=== ENTRIES SHOWN ===

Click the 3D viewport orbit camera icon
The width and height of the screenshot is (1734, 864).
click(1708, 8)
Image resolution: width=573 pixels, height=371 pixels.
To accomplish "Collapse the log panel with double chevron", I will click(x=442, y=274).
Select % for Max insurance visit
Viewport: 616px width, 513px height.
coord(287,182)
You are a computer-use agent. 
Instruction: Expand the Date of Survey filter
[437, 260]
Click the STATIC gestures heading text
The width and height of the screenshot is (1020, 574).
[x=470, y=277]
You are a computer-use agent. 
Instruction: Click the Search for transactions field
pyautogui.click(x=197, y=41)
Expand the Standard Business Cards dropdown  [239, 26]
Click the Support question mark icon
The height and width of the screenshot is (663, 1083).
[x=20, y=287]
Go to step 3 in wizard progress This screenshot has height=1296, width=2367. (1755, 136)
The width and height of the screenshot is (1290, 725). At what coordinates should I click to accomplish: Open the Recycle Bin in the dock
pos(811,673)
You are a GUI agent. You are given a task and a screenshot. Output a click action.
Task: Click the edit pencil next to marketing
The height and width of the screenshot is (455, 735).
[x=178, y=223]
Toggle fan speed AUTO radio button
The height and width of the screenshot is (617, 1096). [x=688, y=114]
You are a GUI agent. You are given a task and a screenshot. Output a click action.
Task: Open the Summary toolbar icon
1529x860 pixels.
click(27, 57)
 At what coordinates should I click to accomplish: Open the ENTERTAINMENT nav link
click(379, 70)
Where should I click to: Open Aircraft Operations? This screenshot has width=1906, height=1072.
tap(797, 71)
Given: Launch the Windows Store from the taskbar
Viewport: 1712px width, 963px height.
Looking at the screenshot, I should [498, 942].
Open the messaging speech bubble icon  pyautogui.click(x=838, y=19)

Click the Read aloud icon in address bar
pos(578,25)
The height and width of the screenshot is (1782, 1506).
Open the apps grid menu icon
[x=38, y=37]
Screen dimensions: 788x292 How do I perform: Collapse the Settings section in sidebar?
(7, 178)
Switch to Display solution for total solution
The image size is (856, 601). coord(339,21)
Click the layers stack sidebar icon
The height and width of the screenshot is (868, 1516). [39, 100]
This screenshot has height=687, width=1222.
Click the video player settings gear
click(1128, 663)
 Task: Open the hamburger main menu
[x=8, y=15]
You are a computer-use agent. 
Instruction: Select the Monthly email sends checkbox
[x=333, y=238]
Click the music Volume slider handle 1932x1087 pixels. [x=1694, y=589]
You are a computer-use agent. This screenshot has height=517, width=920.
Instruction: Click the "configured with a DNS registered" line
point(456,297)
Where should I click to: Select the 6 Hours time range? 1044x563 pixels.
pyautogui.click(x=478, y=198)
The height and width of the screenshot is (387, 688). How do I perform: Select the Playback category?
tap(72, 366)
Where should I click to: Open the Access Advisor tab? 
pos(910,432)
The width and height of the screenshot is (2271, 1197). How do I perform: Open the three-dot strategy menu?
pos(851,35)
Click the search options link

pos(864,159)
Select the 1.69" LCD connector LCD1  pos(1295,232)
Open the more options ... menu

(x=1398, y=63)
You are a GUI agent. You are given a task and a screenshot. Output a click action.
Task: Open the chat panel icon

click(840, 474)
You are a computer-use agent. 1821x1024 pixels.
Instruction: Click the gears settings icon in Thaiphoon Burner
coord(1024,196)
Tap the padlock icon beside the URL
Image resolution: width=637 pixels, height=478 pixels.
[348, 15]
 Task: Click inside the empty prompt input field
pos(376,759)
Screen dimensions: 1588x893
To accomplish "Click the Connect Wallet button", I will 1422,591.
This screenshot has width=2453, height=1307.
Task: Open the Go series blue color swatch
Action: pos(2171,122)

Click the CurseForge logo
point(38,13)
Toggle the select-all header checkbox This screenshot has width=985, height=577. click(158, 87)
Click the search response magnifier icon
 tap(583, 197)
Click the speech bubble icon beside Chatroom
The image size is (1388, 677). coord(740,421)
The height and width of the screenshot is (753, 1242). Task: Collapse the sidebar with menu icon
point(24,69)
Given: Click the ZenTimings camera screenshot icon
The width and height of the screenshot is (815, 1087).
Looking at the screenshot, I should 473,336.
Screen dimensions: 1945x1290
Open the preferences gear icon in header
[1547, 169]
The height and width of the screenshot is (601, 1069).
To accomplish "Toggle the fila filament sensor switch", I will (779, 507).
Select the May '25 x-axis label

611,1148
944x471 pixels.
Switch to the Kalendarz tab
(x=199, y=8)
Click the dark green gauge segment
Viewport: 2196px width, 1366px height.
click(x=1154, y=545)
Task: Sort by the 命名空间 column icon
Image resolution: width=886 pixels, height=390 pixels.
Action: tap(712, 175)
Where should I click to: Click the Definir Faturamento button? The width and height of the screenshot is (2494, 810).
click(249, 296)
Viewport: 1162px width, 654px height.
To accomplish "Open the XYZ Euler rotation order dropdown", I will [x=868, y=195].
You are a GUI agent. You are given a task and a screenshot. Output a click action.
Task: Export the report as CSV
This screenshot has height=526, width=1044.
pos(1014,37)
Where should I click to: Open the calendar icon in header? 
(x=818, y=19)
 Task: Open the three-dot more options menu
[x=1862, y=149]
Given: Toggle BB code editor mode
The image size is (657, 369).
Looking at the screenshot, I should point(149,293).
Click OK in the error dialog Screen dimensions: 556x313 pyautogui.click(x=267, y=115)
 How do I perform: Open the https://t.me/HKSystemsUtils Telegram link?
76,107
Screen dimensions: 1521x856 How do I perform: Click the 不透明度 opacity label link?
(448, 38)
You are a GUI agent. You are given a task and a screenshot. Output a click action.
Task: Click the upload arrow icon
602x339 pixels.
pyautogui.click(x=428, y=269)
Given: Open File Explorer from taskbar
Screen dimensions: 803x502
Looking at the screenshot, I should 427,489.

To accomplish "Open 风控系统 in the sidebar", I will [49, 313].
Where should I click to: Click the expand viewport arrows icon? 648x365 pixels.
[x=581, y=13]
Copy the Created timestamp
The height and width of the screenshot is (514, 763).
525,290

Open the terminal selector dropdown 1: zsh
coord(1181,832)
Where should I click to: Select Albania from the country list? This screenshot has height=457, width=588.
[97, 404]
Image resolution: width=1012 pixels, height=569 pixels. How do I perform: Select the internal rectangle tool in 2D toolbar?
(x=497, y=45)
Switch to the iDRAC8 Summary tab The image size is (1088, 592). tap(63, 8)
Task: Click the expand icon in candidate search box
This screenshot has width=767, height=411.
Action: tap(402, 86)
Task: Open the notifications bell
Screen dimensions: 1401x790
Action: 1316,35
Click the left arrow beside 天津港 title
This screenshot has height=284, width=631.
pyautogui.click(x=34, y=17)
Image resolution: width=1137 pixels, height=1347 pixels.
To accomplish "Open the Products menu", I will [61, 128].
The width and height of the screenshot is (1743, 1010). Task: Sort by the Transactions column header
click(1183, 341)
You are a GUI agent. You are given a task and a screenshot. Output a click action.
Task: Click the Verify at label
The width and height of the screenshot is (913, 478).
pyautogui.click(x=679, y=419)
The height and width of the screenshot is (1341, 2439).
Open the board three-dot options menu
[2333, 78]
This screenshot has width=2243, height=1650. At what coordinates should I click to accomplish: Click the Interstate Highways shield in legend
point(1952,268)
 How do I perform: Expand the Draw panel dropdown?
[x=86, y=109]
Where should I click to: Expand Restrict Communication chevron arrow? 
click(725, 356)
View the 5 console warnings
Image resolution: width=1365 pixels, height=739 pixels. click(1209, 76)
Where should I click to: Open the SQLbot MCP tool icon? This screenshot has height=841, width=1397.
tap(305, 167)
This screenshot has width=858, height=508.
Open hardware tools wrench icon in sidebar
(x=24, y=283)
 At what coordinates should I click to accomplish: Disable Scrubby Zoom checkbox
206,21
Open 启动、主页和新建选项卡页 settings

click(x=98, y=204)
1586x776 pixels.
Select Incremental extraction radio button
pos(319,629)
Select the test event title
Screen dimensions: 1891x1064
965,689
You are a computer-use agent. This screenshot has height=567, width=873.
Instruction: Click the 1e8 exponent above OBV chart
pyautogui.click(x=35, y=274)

===

> **HOW TO COMPLETE THIS TASK**: Reproduce exactly the section above that begins at the line containing "Task: Click the upload arrow icon" and ends at the line containing "Copy the Created timestamp", leaving out all other lines.

> **SOLVED PROBLEM**:
Task: Click the upload arrow icon
602x339 pixels.
pyautogui.click(x=428, y=269)
Given: Open File Explorer from taskbar
Screen dimensions: 803x502
Looking at the screenshot, I should 427,489.

To accomplish "Open 风控系统 in the sidebar", I will [49, 313].
Where should I click to: Click the expand viewport arrows icon? 648x365 pixels.
[x=581, y=13]
Copy the Created timestamp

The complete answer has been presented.